== Segment start ==
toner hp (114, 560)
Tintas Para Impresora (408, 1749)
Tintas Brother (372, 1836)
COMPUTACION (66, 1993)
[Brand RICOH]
== Segment end ==
| WHAT YOU SHOULD DO |
Nothing should be dropped. Retype each line above as it is.

| SOLUTION FOR THIS EXERCISE |
toner hp (114, 560)
Tintas Para Impresora (408, 1749)
Tintas Brother (372, 1836)
COMPUTACION (66, 1993)
[Brand RICOH]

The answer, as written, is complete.